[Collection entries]
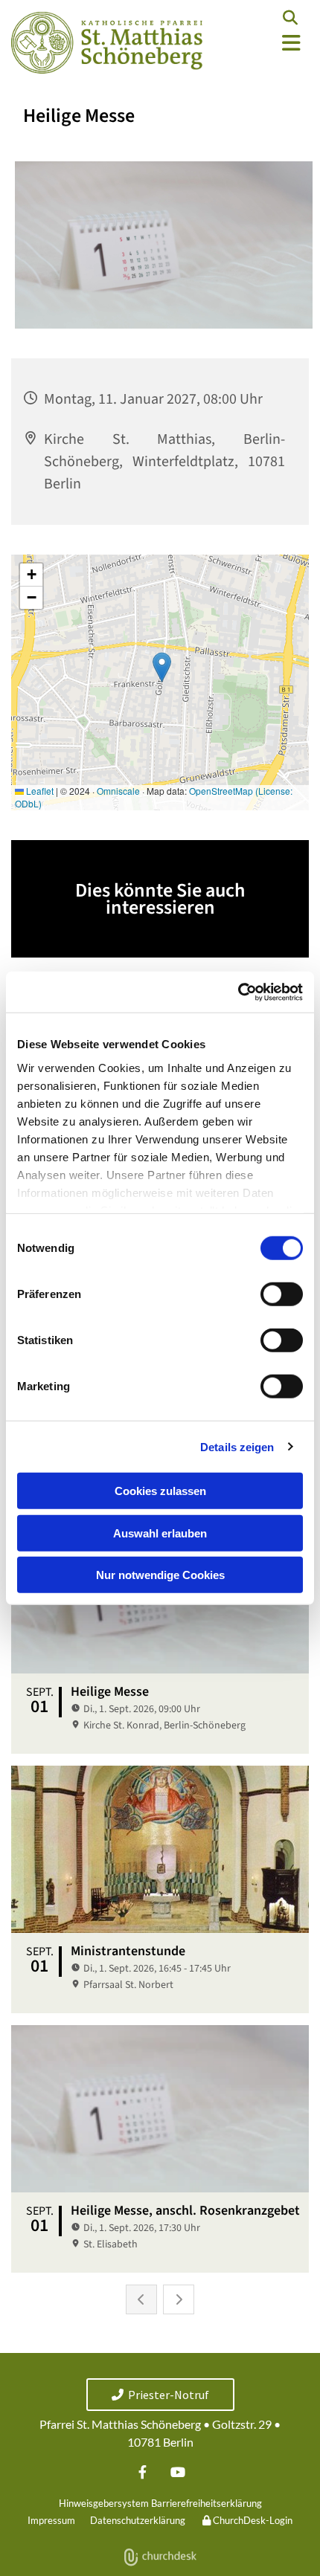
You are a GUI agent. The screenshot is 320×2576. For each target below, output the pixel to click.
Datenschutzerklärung (137, 2520)
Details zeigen (237, 1446)
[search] (290, 18)
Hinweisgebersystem (104, 2503)
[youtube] (177, 2472)
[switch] (281, 1294)
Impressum (51, 2520)
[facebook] (142, 2472)
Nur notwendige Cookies (160, 1575)
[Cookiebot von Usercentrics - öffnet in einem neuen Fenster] (238, 991)
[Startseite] (106, 43)
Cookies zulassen (160, 1491)
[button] (266, 43)
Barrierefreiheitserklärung (206, 2503)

DIRECTIONS FOR THIS TASK: Each line from the one with "[Cookiebot von Usercentrics" through the end of the entries above is to be returned word for word. Nothing else belongs in the answer.

REPLY TO THE TASK:
[Cookiebot von Usercentrics - öffnet in einem neuen Fenster] (238, 991)
[Startseite] (106, 43)
Cookies zulassen (160, 1491)
[button] (266, 43)
Barrierefreiheitserklärung (206, 2503)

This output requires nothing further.